**What the task asks**: Please restate each entry word for word.

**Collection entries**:
- - - - - - -
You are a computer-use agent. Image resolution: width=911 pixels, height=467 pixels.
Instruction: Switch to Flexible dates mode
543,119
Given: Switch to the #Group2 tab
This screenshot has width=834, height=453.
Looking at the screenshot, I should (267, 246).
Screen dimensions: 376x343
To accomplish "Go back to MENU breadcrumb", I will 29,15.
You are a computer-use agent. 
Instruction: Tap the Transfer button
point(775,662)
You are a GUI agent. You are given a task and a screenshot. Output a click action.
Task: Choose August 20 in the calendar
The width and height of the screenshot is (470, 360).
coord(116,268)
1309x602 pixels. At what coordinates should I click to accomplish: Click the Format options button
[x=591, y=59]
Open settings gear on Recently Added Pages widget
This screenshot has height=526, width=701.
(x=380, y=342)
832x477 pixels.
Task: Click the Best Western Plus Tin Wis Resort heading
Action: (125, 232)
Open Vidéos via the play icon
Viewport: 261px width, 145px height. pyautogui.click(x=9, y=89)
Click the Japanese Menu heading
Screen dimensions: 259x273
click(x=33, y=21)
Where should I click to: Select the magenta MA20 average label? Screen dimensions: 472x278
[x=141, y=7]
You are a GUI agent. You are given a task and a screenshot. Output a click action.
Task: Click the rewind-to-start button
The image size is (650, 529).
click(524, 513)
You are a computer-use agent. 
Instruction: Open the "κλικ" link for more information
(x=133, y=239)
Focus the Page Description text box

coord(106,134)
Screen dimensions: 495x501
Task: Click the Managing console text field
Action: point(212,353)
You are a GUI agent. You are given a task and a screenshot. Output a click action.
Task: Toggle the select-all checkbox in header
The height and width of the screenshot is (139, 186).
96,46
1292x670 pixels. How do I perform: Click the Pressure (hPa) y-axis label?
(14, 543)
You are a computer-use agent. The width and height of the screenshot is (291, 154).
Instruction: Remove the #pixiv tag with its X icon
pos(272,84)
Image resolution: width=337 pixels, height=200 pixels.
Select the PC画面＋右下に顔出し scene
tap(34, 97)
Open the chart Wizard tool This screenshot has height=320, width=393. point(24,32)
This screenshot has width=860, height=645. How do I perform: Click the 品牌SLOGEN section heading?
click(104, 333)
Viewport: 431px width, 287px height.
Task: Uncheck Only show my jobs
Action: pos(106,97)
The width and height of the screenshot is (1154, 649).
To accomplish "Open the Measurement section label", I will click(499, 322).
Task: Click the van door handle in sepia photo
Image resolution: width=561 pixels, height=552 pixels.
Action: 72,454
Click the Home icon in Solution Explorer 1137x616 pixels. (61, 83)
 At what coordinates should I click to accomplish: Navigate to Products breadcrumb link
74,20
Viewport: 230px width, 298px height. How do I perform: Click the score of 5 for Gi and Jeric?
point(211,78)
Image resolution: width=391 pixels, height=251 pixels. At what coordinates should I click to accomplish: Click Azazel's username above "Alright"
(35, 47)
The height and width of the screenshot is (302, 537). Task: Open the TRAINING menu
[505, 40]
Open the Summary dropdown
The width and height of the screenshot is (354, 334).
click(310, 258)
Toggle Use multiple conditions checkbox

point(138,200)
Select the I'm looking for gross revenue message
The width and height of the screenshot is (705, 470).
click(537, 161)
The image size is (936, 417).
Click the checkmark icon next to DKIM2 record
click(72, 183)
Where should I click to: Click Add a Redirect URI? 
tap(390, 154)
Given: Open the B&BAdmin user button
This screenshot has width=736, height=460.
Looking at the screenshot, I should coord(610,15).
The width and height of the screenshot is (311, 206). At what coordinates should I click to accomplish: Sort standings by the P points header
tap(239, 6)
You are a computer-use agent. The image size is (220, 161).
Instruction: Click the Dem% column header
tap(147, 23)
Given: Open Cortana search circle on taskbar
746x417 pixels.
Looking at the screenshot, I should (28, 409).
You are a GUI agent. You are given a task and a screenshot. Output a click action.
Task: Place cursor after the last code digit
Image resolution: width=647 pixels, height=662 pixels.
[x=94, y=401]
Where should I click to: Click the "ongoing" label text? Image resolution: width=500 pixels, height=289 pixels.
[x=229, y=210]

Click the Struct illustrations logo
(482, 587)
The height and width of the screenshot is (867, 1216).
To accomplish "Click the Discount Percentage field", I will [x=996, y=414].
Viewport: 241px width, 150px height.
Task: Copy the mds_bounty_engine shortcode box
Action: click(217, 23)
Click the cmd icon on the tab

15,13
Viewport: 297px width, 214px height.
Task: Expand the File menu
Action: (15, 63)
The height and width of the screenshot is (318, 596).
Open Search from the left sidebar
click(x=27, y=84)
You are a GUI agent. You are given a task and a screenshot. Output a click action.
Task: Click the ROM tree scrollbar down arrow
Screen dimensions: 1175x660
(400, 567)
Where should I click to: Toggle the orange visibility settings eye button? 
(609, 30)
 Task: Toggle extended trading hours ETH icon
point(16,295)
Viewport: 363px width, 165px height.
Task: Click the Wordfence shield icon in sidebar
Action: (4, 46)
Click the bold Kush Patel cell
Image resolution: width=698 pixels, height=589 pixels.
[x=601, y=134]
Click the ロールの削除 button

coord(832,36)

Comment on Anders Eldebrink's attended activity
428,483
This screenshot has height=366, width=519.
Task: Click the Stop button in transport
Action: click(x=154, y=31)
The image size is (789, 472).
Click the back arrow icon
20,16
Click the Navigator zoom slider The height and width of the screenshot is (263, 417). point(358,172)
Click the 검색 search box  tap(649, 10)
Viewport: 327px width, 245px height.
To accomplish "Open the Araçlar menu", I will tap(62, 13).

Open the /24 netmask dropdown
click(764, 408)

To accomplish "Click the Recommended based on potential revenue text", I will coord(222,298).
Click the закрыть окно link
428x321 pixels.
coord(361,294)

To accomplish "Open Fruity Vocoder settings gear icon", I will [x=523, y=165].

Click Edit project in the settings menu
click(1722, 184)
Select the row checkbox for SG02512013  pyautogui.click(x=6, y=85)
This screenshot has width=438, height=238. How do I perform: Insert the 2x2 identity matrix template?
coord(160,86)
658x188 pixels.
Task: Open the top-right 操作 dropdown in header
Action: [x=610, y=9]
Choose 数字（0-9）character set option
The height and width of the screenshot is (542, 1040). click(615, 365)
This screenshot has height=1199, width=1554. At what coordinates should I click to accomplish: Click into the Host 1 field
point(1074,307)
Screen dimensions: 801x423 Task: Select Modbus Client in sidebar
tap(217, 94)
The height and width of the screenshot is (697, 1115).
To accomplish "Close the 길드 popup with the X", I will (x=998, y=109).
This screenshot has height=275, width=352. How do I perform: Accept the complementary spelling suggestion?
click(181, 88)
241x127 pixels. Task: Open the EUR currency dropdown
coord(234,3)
- - - - - - -
**Output for this task**:
You are a computer-use agent. Image resolution: width=911 pixels, height=467 pixels.
Instruction: Switch to Flexible dates mode
543,119
Given: Switch to the #Group2 tab
This screenshot has width=834, height=453.
Looking at the screenshot, I should (267, 246).
Screen dimensions: 376x343
To accomplish "Go back to MENU breadcrumb", I will 29,15.
You are a computer-use agent. 
Instruction: Tap the Transfer button
point(775,662)
You are a GUI agent. You are given a task and a screenshot. Output a click action.
Task: Choose August 20 in the calendar
The width and height of the screenshot is (470, 360).
coord(116,268)
1309x602 pixels. At what coordinates should I click to accomplish: Click the Format options button
[x=591, y=59]
Open settings gear on Recently Added Pages widget
This screenshot has height=526, width=701.
(x=380, y=342)
832x477 pixels.
Task: Click the Best Western Plus Tin Wis Resort heading
Action: (125, 232)
Open Vidéos via the play icon
Viewport: 261px width, 145px height. pyautogui.click(x=9, y=89)
Click the Japanese Menu heading
Screen dimensions: 259x273
click(x=33, y=21)
Where should I click to: Select the magenta MA20 average label? Screen dimensions: 472x278
[x=141, y=7]
You are a GUI agent. You are given a task and a screenshot. Output a click action.
Task: Click the rewind-to-start button
The image size is (650, 529).
click(524, 513)
You are a computer-use agent. 
Instruction: Open the "κλικ" link for more information
(x=133, y=239)
Focus the Page Description text box

coord(106,134)
Screen dimensions: 495x501
Task: Click the Managing console text field
Action: point(212,353)
You are a GUI agent. You are given a task and a screenshot. Output a click action.
Task: Toggle the select-all checkbox in header
The height and width of the screenshot is (139, 186).
96,46
1292x670 pixels. How do I perform: Click the Pressure (hPa) y-axis label?
(14, 543)
You are a computer-use agent. The width and height of the screenshot is (291, 154).
Instruction: Remove the #pixiv tag with its X icon
pos(272,84)
Image resolution: width=337 pixels, height=200 pixels.
Select the PC画面＋右下に顔出し scene
tap(34, 97)
Open the chart Wizard tool This screenshot has height=320, width=393. point(24,32)
This screenshot has width=860, height=645. How do I perform: Click the 品牌SLOGEN section heading?
click(104, 333)
Viewport: 431px width, 287px height.
Task: Uncheck Only show my jobs
Action: pos(106,97)
The width and height of the screenshot is (1154, 649).
To accomplish "Open the Measurement section label", I will click(499, 322).
Task: Click the van door handle in sepia photo
Image resolution: width=561 pixels, height=552 pixels.
Action: 72,454
Click the Home icon in Solution Explorer 1137x616 pixels. (61, 83)
 At what coordinates should I click to accomplish: Navigate to Products breadcrumb link
74,20
Viewport: 230px width, 298px height. How do I perform: Click the score of 5 for Gi and Jeric?
point(211,78)
Image resolution: width=391 pixels, height=251 pixels. At what coordinates should I click to accomplish: Click Azazel's username above "Alright"
(35, 47)
The height and width of the screenshot is (302, 537). Task: Open the TRAINING menu
[505, 40]
Open the Summary dropdown
The width and height of the screenshot is (354, 334).
click(310, 258)
Toggle Use multiple conditions checkbox

point(138,200)
Select the I'm looking for gross revenue message
The width and height of the screenshot is (705, 470).
click(537, 161)
The image size is (936, 417).
Click the checkmark icon next to DKIM2 record
click(72, 183)
Where should I click to: Click Add a Redirect URI? 
tap(390, 154)
Given: Open the B&BAdmin user button
This screenshot has width=736, height=460.
Looking at the screenshot, I should coord(610,15).
The width and height of the screenshot is (311, 206). At what coordinates should I click to accomplish: Sort standings by the P points header
tap(239, 6)
You are a computer-use agent. The image size is (220, 161).
Instruction: Click the Dem% column header
tap(147, 23)
Given: Open Cortana search circle on taskbar
746x417 pixels.
Looking at the screenshot, I should (28, 409).
You are a GUI agent. You are given a task and a screenshot. Output a click action.
Task: Place cursor after the last code digit
Image resolution: width=647 pixels, height=662 pixels.
[x=94, y=401]
Where should I click to: Click the "ongoing" label text? Image resolution: width=500 pixels, height=289 pixels.
[x=229, y=210]

Click the Struct illustrations logo
(482, 587)
The height and width of the screenshot is (867, 1216).
To accomplish "Click the Discount Percentage field", I will [x=996, y=414].
Viewport: 241px width, 150px height.
Task: Copy the mds_bounty_engine shortcode box
Action: click(217, 23)
Click the cmd icon on the tab

15,13
Viewport: 297px width, 214px height.
Task: Expand the File menu
Action: (15, 63)
The height and width of the screenshot is (318, 596).
Open Search from the left sidebar
click(x=27, y=84)
You are a GUI agent. You are given a task and a screenshot. Output a click action.
Task: Click the ROM tree scrollbar down arrow
Screen dimensions: 1175x660
(400, 567)
Where should I click to: Toggle the orange visibility settings eye button? 
(609, 30)
 Task: Toggle extended trading hours ETH icon
point(16,295)
Viewport: 363px width, 165px height.
Task: Click the Wordfence shield icon in sidebar
Action: (4, 46)
Click the bold Kush Patel cell
Image resolution: width=698 pixels, height=589 pixels.
[x=601, y=134]
Click the ロールの削除 button

coord(832,36)

Comment on Anders Eldebrink's attended activity
428,483
This screenshot has height=366, width=519.
Task: Click the Stop button in transport
Action: click(x=154, y=31)
The image size is (789, 472).
Click the back arrow icon
20,16
Click the Navigator zoom slider The height and width of the screenshot is (263, 417). point(358,172)
Click the 검색 search box  tap(649, 10)
Viewport: 327px width, 245px height.
To accomplish "Open the Araçlar menu", I will tap(62, 13).

Open the /24 netmask dropdown
click(764, 408)

To accomplish "Click the Recommended based on potential revenue text", I will coord(222,298).
Click the закрыть окно link
428x321 pixels.
coord(361,294)

To accomplish "Open Fruity Vocoder settings gear icon", I will [x=523, y=165].

Click Edit project in the settings menu
click(1722, 184)
Select the row checkbox for SG02512013  pyautogui.click(x=6, y=85)
This screenshot has width=438, height=238. How do I perform: Insert the 2x2 identity matrix template?
coord(160,86)
658x188 pixels.
Task: Open the top-right 操作 dropdown in header
Action: [x=610, y=9]
Choose 数字（0-9）character set option
The height and width of the screenshot is (542, 1040). click(615, 365)
This screenshot has height=1199, width=1554. At what coordinates should I click to accomplish: Click into the Host 1 field
point(1074,307)
Screen dimensions: 801x423 Task: Select Modbus Client in sidebar
tap(217, 94)
The height and width of the screenshot is (697, 1115).
To accomplish "Close the 길드 popup with the X", I will (x=998, y=109).
This screenshot has height=275, width=352. How do I perform: Accept the complementary spelling suggestion?
click(181, 88)
241x127 pixels. Task: Open the EUR currency dropdown
coord(234,3)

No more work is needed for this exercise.